Descrizione
La versione integrale in tre parti!
Da Roma a Capua Vetere
Nel 312 A.C. Appio Claudio il Cieco progettò la via Appia, inizialmente per collegare Roma a Casilinum, ovvero l’odierna Santa Maria Capua Vetere. Parte da Roma il viaggio a piedi lungo l’Appia Antica, in bilico tra sdegno e incantamento, nel segno di Orazio, che scrisse una celebre satira sulla Regina Viarum, e di Antonio Cederna, che si batté per tutta la vita per salvaguardare l’Appia dalle speculazioni edilizie. Attraversando Albano Laziale, Ariccia, Cisterna di Latina, si giunge ai Colli Albani e al rettilineo più lungo d’Italia. Attraversato l’Agro Pontino si raggiunge Terracina, e lì la strada raggiunge la prima volta il mare. Lungo il percorso, contadini, maestri di ballo, bariste, custodi di monumenti, pellegrini, menestrelli si uniscono al cammino.
Da Capua Vetere a Melfi
A Capua Vetere ci fu la rivolta di Spartaco, che finì con la crocefissione dei ribelli lungo la via Appia.

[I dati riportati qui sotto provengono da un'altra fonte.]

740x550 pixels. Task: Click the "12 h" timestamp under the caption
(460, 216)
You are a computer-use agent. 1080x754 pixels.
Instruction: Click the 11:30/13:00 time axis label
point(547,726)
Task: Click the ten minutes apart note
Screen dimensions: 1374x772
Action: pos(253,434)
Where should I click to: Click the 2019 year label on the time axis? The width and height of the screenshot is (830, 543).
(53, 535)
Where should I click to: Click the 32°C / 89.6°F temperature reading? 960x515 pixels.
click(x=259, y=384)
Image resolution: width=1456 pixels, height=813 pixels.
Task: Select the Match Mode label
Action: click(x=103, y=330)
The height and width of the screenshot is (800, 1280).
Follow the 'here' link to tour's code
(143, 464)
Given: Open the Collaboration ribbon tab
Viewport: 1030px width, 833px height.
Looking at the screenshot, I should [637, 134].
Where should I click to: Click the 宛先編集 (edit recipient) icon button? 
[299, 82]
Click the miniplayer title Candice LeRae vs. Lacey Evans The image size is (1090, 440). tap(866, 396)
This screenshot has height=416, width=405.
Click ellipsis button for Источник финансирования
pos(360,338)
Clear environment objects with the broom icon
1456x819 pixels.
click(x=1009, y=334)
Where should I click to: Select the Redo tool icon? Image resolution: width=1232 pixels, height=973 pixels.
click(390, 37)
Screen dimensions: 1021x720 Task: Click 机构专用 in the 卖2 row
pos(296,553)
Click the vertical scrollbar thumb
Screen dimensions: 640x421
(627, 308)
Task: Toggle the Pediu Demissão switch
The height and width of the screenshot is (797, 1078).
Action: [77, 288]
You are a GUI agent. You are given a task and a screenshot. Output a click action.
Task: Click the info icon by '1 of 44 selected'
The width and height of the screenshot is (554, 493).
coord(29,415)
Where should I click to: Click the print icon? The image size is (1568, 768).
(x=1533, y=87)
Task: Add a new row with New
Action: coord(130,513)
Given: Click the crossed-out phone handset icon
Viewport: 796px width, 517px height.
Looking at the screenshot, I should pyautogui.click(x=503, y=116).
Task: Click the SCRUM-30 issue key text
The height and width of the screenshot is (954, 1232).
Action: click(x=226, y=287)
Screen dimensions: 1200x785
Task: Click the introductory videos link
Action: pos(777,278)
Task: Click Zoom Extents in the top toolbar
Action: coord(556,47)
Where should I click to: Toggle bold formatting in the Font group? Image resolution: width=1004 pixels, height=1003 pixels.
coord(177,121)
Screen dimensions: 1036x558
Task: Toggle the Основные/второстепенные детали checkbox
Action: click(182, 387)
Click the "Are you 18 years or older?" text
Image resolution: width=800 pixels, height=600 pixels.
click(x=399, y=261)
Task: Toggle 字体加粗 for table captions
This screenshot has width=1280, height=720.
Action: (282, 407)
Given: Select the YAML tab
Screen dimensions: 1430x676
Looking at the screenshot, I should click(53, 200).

Dall’antica Casilinum comincia poi la conurbazione del casertano: San Nicola La Strada, Maddaloni, Messercola, Montesarchio.
Sulle Forche Caudine, dove i Romani furono mazziati dai Sanniti, fi niscono i frutteti e le bufale, si aprono i campi di grano e tabacco, e l’Appia incrocia i tratturi degli Irpini, Dauni, Lucani, Messapi.
A Benevento l’imponente Arco di Traiano segna l’inizio della via Traiana, la variante adriatica della via Appia. Ma il gruppo non cede alla tentazione della via più breve e continua sul percorso originale, raggiungendo Mirabella Eclano.
Ormai il viaggio affonda sempre di più nel sud e nelle sue contraddizioni, sospeso tra antico e moderno.
Altri camminatori si uniscono al gruppo: Marco Ciriello, giornalista trapezista, l’archeologa Sandra Lo Pilato e Vinicio Capossela.
Da Melfi a Brindisi
Melfi, Venosa, Gravina, Altamura, Taranto, l’Ilva, Oria, Brindisi e poi l’affaccio a Oriente. Tra Basilicata e Puglia, vano è cercare qualcosa di romano. Nei centri abitati, la geometria dell’angolo retto è stata completamente cancellata dal labirinto medievale. Hai il segno longobardo e normanno nell’architettura, gli agrumeti e i mandorli degli arabi, le tombe degli ebrei, ma non Roma. La logica del rettilineo ha senso strategico e commerciale, è fatta per sorvolare e attraversare in fretta, non per conoscere, e così ti chiedi se la distanza abissale che esiste ancora in Italia fra i grandi flussi di traffico e luoghi della memoria non sia nata allora. Perché le nostre autostrade snobbano i microcosmi di cui è ricco il Paese e ignorano la viabilità minore? Perché in Germania o Francia, al contrario, la segnaletica ostenta un rapporto intimo col territorio? Forse, duemila anni fa, i popoli italici hanno guardato al rettilineo romano con la stessa ostilità con cui noi guardiamo oggi alle pale eoliche. Nell’aria, in compenso, un preludio di Grecia, percepibile nella musica della lingua e dei cognomi, nella calce bianchissima delle masserie, nella leggenda di Taranto e negli orti metapontini, per non parlare dei muretti a secco e delle donne in nero, dei capannelli degli uomini con le mani dietro la schiena, o dei canti di chiesa fatti più per archimandriti che per parroci. E l’ombra di Federico II di Svevia, evocata dal grande scrittore Raffaele Nigro.